Amnesty International calls for arms embargo on Khartoum
LONDON, Sept 21 (AFP) — Amnesty International, just back from a fact-finding mission to Sudan, called for an international arms embargo to be slapped on Khartoum as a way to stop ongoing atrocities in the Darfur region.
Irene Kahn, secretary general of the London-based human rights group, said the Sudanese government was “in a state of denial” regarding Darfur, where the United Nations says 50,000 people have died and 1.5 million others displaced at the hands of militia gangs.
“This is a crisis that is still going on,” Kahn told reporters in London. “People are being killed, raped and pushed out of their homes.”
Sudanese officials have said they are responding, albeit grudgingly, to a UN Security Council resolution, adopted last Saturday, threatening sanctions if President Omar al-Beshir’s government fails to restore peace in Darfur after 19 months of conflict.
Kahn, who led a seven-member delegation that toured Darfur and met officials in Khartoum, said tougher action is called for.
“We are asking for an arms embargo, which means a stoppage of the selling of arms,” she said, adding that there is “clear evidence” that the Sudanese armed forces, and not just so-called Janjaweed militia, have carried out atrocities.
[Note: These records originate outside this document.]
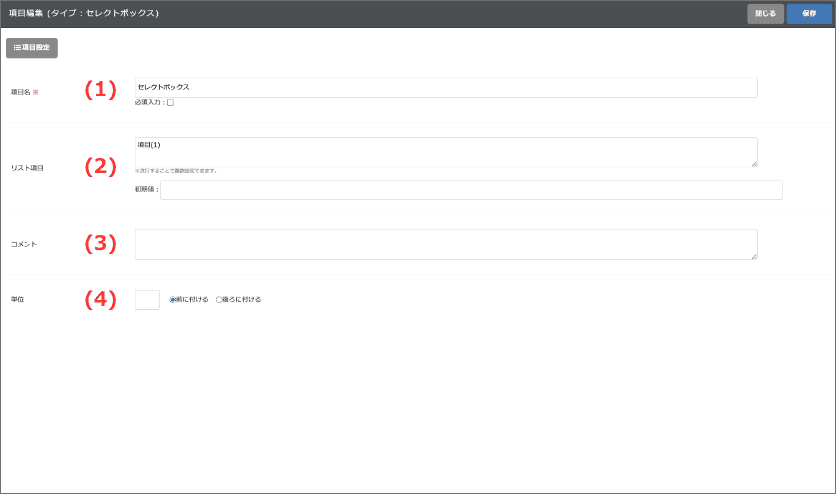Click into the コメント textarea
The width and height of the screenshot is (836, 494).
tap(445, 244)
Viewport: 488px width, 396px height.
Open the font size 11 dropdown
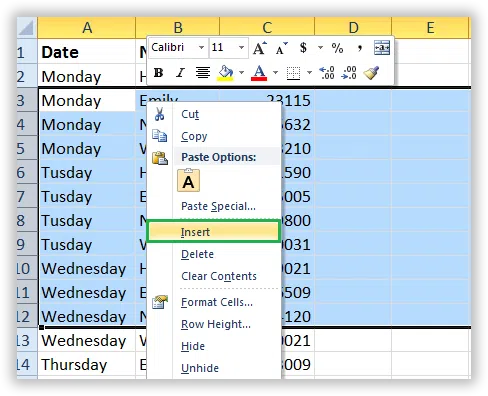coord(241,48)
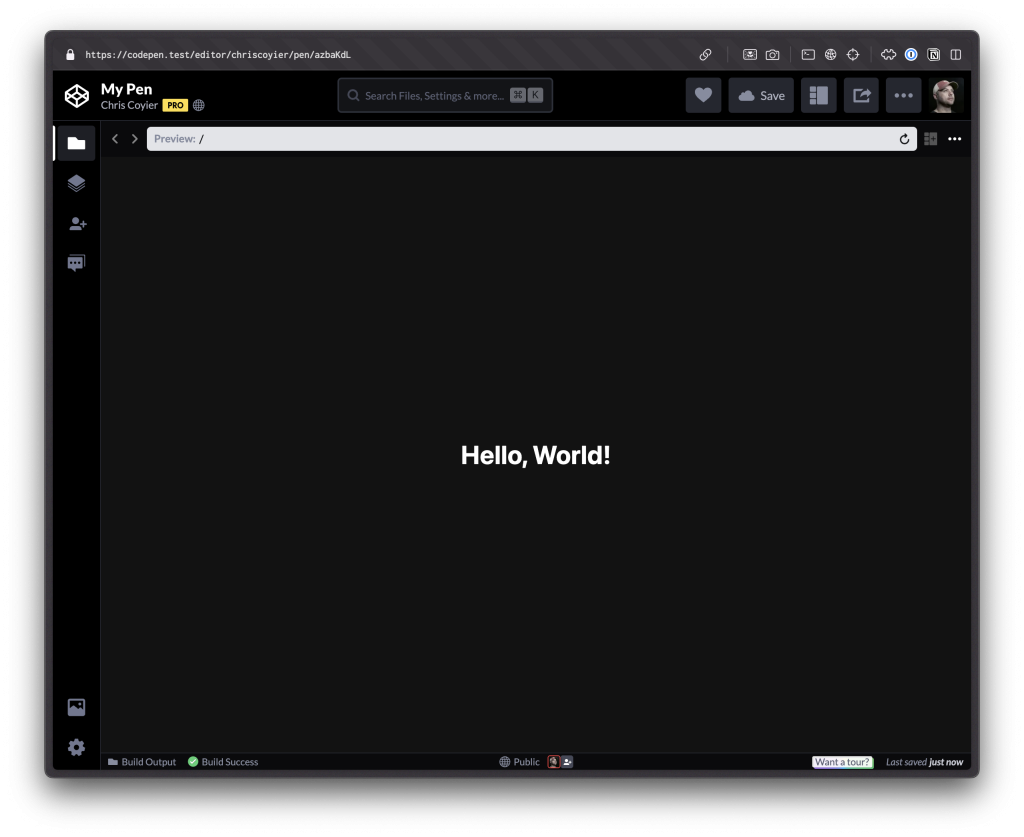Open the Assets image icon in sidebar
The height and width of the screenshot is (837, 1024).
[x=76, y=707]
“We think there is a practical problem in Darfur,” she said. “It is not a problem solved by United Nations wrangling on (other types of) sanctions … that will not work on the ground.”
Amnesty International also wants to see a substantial increase in the number of international observers in Darfur — there now are only eight, said Kahn — who can “name and shame” those responsible for atrocities while cataloging the names of victims and razed villages.
Kahn criticized UN acceptance of the concept of safe areas in Darfur for people fleeing danger, saying it amounted to a form of “ethnic re-engineering” by concentrating homeless victims of violence into designated areas indefinitely.
She also said the Amnesty fact-finders — who arrived in Sudan on September 14 — had found “very little sign” that Khartoum was fulfilling a pledge to crack down on what she called “government-controlled militia”.
“What we found (during two weeks in Sudan) was a picture of denial by the government, distress of the people and, on our side, disappointment that progress is being made so slowly, too little, too late,” Kahn said.
The war broke out in February 2003 when rebels rose up against Khartoum to demand an end to the marginalization of their region, one of the poorest in Sudan.
UN officials say pro-government Janjaweed militias have carried out a scorched-earth campaign of ethnic cleansing against non-Arab minorities over the past 19 months.